Armenia: opportunity to grow

Armenia descends four spots to 10th in 2014 because of its regional instability and internal political turbulence. Still, the unsaturated retail market is shifting rapidly to modern formats.

In Yerevan, the country’s capital and home to about 80 percent of the country’s sales, shoppers spend almost $100 million monthly on consumer goods, primarily food. Home improvement, clothing, and furniture are the top non-food categories.

The Yerevan Mall opened in February 2014; its major tenants include Inditex Group brands and a Carrefour hypermarket, which is finally making its entry into Armenia after working to do so for several years. This development is a solid sign of improvement for this market, whose high levels of corruption and local monopolism have previously hampered the entry of international players.

Well-known Western franchises, particularly restaurants, are on demand in Armenia and the sector is showing signs of growth. Although the only current U.S. food franchises in Armenia are Pizza Hut, KFC, Burger King, Tutti Frutti, and Cinnabon, new pizzerias, restaurants, and sandwich bars appear regularly.

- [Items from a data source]
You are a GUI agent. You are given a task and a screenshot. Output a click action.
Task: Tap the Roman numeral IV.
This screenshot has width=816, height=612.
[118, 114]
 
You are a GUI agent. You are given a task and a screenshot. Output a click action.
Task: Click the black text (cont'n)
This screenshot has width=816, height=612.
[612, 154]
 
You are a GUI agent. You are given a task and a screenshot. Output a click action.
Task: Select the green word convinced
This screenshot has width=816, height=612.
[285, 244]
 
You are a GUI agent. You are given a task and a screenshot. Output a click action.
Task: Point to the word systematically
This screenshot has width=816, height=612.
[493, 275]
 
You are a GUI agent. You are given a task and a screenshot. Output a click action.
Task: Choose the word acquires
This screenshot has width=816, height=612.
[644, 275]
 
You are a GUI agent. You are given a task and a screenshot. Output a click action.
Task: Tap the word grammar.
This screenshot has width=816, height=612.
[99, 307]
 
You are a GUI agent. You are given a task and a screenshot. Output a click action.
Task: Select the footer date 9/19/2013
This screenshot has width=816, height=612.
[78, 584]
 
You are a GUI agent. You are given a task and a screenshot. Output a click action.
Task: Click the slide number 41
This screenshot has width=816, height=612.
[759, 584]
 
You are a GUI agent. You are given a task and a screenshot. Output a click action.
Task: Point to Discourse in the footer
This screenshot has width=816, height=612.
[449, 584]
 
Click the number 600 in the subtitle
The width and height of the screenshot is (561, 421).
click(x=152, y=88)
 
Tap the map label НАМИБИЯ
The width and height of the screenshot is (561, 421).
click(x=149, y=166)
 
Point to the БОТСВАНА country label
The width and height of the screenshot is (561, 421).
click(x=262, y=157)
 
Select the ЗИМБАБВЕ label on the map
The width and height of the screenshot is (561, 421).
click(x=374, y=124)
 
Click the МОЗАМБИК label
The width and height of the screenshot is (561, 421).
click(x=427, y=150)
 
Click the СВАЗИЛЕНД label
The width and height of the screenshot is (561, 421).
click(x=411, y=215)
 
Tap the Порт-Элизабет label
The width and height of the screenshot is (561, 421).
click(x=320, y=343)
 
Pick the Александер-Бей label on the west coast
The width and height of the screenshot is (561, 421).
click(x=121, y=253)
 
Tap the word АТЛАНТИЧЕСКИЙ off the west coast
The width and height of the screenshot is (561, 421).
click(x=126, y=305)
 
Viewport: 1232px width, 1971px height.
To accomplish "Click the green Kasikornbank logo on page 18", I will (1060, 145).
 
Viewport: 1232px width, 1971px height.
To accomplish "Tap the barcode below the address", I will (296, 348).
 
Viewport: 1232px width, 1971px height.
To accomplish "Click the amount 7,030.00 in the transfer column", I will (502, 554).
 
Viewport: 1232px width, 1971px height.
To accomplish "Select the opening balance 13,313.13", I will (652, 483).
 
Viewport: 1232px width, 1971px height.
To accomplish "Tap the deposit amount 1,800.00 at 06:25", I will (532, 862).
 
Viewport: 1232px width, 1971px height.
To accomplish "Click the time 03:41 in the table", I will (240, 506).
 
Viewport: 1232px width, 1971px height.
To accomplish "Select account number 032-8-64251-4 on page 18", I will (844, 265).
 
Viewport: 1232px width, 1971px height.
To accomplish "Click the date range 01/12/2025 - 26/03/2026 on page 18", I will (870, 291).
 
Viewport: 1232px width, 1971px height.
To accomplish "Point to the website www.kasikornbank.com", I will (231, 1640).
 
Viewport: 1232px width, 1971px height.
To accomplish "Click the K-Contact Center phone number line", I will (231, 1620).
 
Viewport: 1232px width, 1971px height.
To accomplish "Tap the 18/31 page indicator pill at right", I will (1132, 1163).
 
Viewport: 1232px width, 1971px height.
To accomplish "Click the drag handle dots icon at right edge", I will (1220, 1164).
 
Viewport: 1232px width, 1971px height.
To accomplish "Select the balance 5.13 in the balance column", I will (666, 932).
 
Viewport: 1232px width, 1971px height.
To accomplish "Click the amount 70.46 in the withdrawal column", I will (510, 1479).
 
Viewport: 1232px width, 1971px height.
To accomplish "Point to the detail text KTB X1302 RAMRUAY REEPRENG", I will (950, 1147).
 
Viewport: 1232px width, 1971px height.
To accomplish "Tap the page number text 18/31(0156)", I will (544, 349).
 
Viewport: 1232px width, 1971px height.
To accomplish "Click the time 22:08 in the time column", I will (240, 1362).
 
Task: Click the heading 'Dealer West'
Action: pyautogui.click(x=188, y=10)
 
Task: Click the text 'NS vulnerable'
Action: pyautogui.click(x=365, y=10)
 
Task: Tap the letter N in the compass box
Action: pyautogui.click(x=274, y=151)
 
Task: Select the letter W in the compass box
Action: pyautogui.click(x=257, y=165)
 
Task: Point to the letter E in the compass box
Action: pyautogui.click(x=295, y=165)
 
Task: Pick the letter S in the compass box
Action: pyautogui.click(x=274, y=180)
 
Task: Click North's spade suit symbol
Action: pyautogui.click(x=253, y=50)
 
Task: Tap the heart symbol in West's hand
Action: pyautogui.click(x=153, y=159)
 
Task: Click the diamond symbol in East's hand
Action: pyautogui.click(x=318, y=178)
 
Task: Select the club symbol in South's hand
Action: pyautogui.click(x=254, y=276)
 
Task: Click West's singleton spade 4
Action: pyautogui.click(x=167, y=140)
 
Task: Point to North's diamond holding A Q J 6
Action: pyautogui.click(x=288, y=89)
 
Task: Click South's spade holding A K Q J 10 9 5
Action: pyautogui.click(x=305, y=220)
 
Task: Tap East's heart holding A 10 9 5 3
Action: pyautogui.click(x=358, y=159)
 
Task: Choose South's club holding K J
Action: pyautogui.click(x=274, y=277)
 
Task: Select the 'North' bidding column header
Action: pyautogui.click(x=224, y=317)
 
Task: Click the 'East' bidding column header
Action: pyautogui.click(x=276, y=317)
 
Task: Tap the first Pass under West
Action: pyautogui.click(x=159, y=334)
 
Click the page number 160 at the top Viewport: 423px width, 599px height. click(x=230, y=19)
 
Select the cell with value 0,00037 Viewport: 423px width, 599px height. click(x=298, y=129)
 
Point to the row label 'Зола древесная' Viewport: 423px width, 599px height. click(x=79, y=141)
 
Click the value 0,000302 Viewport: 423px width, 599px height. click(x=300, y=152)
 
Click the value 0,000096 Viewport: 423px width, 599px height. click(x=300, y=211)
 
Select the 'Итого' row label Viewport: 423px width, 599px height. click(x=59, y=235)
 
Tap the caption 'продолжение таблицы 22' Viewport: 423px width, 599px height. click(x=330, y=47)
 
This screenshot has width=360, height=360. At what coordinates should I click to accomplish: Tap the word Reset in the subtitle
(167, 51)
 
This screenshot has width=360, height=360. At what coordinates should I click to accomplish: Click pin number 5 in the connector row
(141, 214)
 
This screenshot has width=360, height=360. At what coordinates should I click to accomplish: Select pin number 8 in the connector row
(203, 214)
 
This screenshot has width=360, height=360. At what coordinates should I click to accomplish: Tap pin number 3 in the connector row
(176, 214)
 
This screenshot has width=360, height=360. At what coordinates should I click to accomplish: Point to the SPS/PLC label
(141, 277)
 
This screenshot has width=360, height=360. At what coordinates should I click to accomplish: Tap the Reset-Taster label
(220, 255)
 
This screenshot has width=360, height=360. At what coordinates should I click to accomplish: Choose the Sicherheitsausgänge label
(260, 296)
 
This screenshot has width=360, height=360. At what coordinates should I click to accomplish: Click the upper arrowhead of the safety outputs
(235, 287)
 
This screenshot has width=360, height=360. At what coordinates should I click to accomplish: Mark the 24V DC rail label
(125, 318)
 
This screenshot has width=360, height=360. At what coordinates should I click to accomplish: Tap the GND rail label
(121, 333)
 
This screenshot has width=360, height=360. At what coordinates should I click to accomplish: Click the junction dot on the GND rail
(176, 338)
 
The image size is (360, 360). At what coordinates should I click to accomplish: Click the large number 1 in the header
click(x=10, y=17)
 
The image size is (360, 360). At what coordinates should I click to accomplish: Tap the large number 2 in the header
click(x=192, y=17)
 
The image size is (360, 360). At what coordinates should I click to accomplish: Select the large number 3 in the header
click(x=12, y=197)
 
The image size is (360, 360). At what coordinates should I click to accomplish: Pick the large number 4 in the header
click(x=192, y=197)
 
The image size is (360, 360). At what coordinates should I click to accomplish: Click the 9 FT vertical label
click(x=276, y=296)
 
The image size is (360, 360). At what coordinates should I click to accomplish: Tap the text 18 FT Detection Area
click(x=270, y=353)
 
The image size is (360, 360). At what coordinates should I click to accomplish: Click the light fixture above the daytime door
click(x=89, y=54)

- [Task list]
a) Summarize the passage on Armenia's retail market in two sentences.
b) In the passage on Armenia's retail market, what share of the country's sales does Yerevan account for?

- [Solutions to the tasks]
a) Armenia dropped four spots to 10th in 2014 because of regional instability and internal political turbulence, yet its unsaturated retail market is shifting rapidly to modern formats. The Yerevan Mall, which opened in February 2014 with Inditex Group brands and a Carrefour hypermarket among its major tenants, is a solid sign of improvement in a market where corruption and local monopolism had hampered international players, and well-known Western franchises, particularly restaurants, are in demand.

b) About 80 percent.